Context. Software defect prediction, a part of software quality assurance process, aims to find defect prone source code, and thus reduces the effort, time and cost involved with ensuring the quality of a software system. Different code and non-code metrics are commonly used in this process to train machine learning algorithms to predict software defects. Studies have shown that such metrics-based approaches are failing to give satisfactory results, and they have reached a performance ceiling. This thesis explores the idea of using code profiles, which encode programming language feature use of source files as an alternative to traditional metrics to predict software defects. This code profile-based method proves to be more promising than traditional metrics-based approaches.

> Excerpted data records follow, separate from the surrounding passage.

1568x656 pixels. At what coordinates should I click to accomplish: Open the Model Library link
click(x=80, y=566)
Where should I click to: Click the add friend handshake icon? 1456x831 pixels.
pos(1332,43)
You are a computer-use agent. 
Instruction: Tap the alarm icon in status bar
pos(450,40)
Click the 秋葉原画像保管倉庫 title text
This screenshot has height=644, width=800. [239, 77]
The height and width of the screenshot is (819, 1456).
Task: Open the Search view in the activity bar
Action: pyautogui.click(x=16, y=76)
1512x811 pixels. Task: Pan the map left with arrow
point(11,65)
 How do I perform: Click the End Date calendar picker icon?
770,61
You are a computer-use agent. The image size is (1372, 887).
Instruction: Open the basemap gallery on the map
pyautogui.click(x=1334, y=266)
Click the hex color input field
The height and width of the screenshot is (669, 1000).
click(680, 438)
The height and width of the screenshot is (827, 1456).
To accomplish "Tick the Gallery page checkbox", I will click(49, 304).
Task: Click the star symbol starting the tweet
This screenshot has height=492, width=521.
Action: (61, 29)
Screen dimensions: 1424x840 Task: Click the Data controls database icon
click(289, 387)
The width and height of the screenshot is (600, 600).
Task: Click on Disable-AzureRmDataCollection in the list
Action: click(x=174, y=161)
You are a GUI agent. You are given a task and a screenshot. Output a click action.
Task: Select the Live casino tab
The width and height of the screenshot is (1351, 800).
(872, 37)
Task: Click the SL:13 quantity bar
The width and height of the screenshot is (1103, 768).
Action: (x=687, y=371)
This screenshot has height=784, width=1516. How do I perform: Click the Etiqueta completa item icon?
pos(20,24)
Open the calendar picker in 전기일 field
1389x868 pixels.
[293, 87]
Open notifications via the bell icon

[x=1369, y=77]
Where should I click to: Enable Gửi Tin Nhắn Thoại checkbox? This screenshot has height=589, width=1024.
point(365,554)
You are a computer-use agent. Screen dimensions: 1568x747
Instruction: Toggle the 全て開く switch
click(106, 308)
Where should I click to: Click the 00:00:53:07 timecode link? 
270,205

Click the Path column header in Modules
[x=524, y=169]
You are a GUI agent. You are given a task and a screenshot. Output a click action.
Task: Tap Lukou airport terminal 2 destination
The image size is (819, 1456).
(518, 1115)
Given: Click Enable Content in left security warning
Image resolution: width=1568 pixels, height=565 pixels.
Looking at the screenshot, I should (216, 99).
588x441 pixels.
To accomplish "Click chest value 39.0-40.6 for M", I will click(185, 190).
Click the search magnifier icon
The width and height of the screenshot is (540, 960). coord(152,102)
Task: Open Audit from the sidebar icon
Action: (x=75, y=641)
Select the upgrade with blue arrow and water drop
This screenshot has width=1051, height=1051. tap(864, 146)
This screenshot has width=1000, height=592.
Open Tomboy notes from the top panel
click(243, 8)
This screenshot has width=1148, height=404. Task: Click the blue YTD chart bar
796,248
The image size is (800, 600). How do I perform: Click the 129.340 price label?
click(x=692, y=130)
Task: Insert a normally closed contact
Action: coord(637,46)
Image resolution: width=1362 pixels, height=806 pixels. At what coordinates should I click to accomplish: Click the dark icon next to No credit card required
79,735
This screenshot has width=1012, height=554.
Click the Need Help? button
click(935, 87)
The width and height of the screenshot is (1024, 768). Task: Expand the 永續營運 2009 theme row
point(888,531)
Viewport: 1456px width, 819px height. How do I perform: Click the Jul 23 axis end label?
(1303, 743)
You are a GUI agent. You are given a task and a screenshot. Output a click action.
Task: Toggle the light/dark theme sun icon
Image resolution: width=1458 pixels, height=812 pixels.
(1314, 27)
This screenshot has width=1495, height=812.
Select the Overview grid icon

Aims. This thesis aims to improve software defect prediction using code profiles as feature variable in place of traditional metrics. Software code profiles represent an encoding of the density of language feature usage, and the context of such usage in Rich Contextualized Language Use Vectors (RCLUVs) by analyzing the parse tree of the source code. This thesis attempts to find whether code profile can be used to train machine learning algorithms, and compares the performance of such models to traditional metrics-based approaches.

Methods. To achieve these aims the learning curves of several machine learning algorithms have been analyzed, and the performance of the models have been evaluated against traditional metrics-based approaches. Two benchmark bug datasets have been used to train the algorithms. One is the Eclipse bug dataset, and the other is the Github bug database. While the Eclipse dataset contains different versions of the same project, the Github database contains different versions of several projects from various domains.

Results. The learning curves of the models show machine learning algorithms can learn from RCLUV-based code profiles. Performance evaluation against existing metrics-based approaches reveals that the code profile-based approach is more promising than traditional metrics-based approaches. The predictive performance of both metrics and code profile-based approaches drop in cross-version predictions. However, in most of the cases, the performance of code profile-based defect prediction is higher than the metrics-based approaches.

Conclusions. This thesis has studied software code profiles as a feature variable to predict software defects. Unlike traditional metrics-based approaches, it uses vectors generated by analyzing language feature usage from the parse trees of source code as a feature variable to train machine learning algorithms. Experimental results using common algorithms encourage us to use software code profiles as an alternative to traditional metrics to predict software defects.